Lucifero è stato descritto come l’angelo ribelle, colui che per orgoglio, secondo la tradizione biblica e cristiana, si avvicina alla luce di Dio, volendo essere simile a lui, e per questo, condannato all’oscurità eterna. La ribellione contro Dio, è letta come “male”, quindi Lucifero, nel corso dei millenni, ha assunto la figura, l’immagine, antropomorfizzata, del male.
Molto spesso, quello che definiamo “mito”, rappresenta un’intima proiezione atta a definire uno stato di cose, natura o altro, non altrimenti decifrabile con gli strumenti tecnici-scientifici a nostra disposizione e dove anche la speculazione filosofico-metafisica, inciampa e resta muta, oppure, hegelianamente, lascia una porta aperta. Sempre troppo spesso, nei nostri giudizi, valutazioni o altro, siamo condizionati dal retroterra culturale-religioso che ci portiamo addosso e che anche una in parte, sofferta e convinta dichiarazione di laicità si arena di fronte a quel “mito” che da millenni, imperversa, sia esso trasposto in tragedie, drammi o altro.
Probabilmente è stata la curiosità del significato dei nomi e, nello stesso tempo, la direzione degli sforzi dei suoi supposti protagonisti, Prometeo e Lucifero, a dare impulso ad una riflessione che deve, o dovrebbe, essere svincolata da ogni legame religioso o, in ogni modo, fare riferimento ai fatti; questi ultimi intesi come un’analisi quasi minuziosa della leggenda e del “mito”.
Prometeo (colui che prevede), è stato definito il progenitore del genere umano, cioè colui che ha portato l’umanità fuori da una condizione di pura animalità, conducendola, attraverso la scoperta del fuoco, nel riconoscimento, scoperta, del proprio “io” intellettivo ed “umano”, inteso come “io” pensante e quindi capace di proporsi e porsi problemi e la capacità, attraverso ragionamenti a volte complessi, di risolvere, o almeno incamminarsi, sulla strada della loro soluzione.

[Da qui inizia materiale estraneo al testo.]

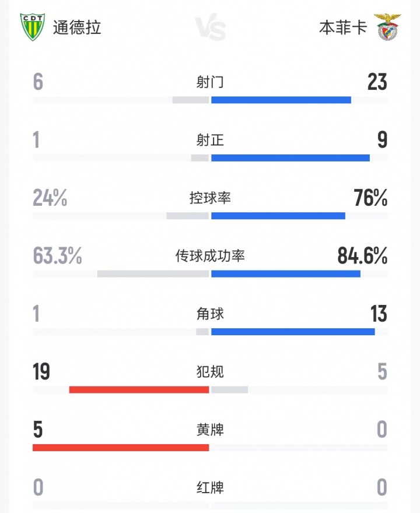The image size is (420, 513).
Task: Click the 控球率 stat label
Action: 210,198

Il fuoco è luce e calore, ma anche aggregazione intorno ad un falò, dove la danza della fiamma, ipnotizza, stimola la parola, il racconto, il confronto d’idee e fa riflettere sul proprio stato. Il buio, rischiarato dalla luce del fuoco, stimola domande che chiedono risposte. L’esistenza, intesa come semplice sopravvivenza, non basta più ad un genere umano che inizia a guardarsi intorno, ed è in questo “intorno” che lui, impara a riconoscersi. Un “intorno” fatto di propri simili, che imparano a riconoscersi con la parola, e con lei esprimere emozioni,fatte di paura, dolore e rabbia, ma anche d’affetto, e sentimenti condivisi.
Prometeo ebbe pietà del genere umano e, per questo, condannato ad un eterno supplizio: un’aquila si nutre del suo fegato (tra gli antichi, considerato la sede della forza e del coraggio, e sede dei responsi divini), che nella notte ricresce per poter essere di nuovo divorato. Potremo, qui, leggervi la metafora di un genere umano che non s’arrende alla furia di un divino offeso perché l’umanità ha osato alzare la testa e ricevere un dono che l’avvicina, di fronte al resto della natura, più a lui che al resto del creato. Nulla può la mano divina (l’aquila) cancellare il progenitore del genere umano e, con lui, il resto dell’umanità. Il fuoco, ha posto l’umanità in condizione di difendersi a prezzo di un dolore infinito che sopravvive negli odî, nelle incertezze e nelle paure che, da ataviche, continuano da millenni a seguirla.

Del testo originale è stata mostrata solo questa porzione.